• **Exercise description**:
Your response must be the entire set of entries, reproduced word for word.

---+---

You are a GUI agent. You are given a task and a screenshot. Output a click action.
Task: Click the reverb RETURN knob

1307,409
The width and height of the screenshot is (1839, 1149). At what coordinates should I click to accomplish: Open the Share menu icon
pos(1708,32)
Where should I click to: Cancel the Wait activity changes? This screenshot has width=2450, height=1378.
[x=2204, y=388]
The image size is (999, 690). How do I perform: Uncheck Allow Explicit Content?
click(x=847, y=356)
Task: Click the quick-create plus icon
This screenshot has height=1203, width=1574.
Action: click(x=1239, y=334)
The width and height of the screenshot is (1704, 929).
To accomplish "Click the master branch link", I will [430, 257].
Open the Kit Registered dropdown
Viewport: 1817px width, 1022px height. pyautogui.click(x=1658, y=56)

---+---

• **Finished task**:
You are a GUI agent. You are given a task and a screenshot. Output a click action.
Task: Click the reverb RETURN knob

1307,409
The width and height of the screenshot is (1839, 1149). At what coordinates should I click to accomplish: Open the Share menu icon
pos(1708,32)
Where should I click to: Cancel the Wait activity changes? This screenshot has width=2450, height=1378.
[x=2204, y=388]
The image size is (999, 690). How do I perform: Uncheck Allow Explicit Content?
click(x=847, y=356)
Task: Click the quick-create plus icon
This screenshot has height=1203, width=1574.
Action: click(x=1239, y=334)
The width and height of the screenshot is (1704, 929).
To accomplish "Click the master branch link", I will [430, 257].
Open the Kit Registered dropdown
Viewport: 1817px width, 1022px height. pyautogui.click(x=1658, y=56)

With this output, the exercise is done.